Riding from Vienna, having but recently returned from a conquered Jerusalem, by October I found myself in the rocky Balkan mountains, where a tradition of banditry lived side by side with a tradition of hill farming to break the hearts and backs of most other peasants.
While wolf's-heads might covet my fine black steel helmet and armor, they had the sense not to test the great claymore I carried at my side. She was called Ravenbrand, sister to my own Stormbringer. How I came by Ravenbrand in that place is a tale yet to be told.
Until finding temporary peace with my wife, Zarozinia, I had been a mercenary outlaw in the Young Kingdoms. I had no difficulty making a good living here. Both the blade and I had reputations few were ready to challenge. Already I had served in Byzantium, in Egypt, fought Danes in England and Christians in Cadiz. In Jerusalem through a bizarre sequence of events, coveting a particular horse, I had helped create an order of the Knights Templar, founded by Christians, to ensure that no temporal master should ever claim the Holy Sepulchre. My interest was not in their religions, which are primitive, but in their politics, which are complicated. Their prophets constantly make false claims for themselves and their people.

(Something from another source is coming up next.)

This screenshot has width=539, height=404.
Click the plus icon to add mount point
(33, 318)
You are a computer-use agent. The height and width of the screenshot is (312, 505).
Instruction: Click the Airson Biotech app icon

Because their maps put Jerusalem at the heart of the world, I had hoped to find signs of my smith there, but I was following a fading song. The only smiths I found were shoeing crusader horses or repairing crusader arms. In Vienna I heard at last of a Norseman who had explored the farther reaches of the world's edge and might know where to find the Nihrainian smith.
My journey through the Balkans was rarely eventful. I was soon in the Dalmatian hinterland, where the blood feud was the only real law, and neither Roman, Greek nor Ottoman had much influence. The mountains continued to shelter tribes whose only concession to the Iron Age was to steal whatever they could from those who carried any kind of metal. They used old warped crossbows and spears chiefly and were inaccurate with both. But I had no trouble from them. Only one band of hunters attempted to take my sword from me. Their corpses served to enlighten the others.
I found warm and welcoming lodging at the famous Priory of the Sacred Egg in Dalmatia. Their matronly prioress told me how Gunnar the Norseman had anchored a month since to make minor repairs at the safe harbor of Isprit on the protected western coast. She had heard it from one of his homebound sailors. Gunnar, tired of slim pickings in the civilized ports, was determined to sail north to the colonies Ericsson and his followers had established there. He was obsessed with an idea about a city made entirely of gold. The sailor, a hardened sea-robber, swore never again to sail under a captain as evil as Gunnar. The man spent an unlikely amount of the time with the confessor and then left, saying he thought he would try his luck in the Holy Land.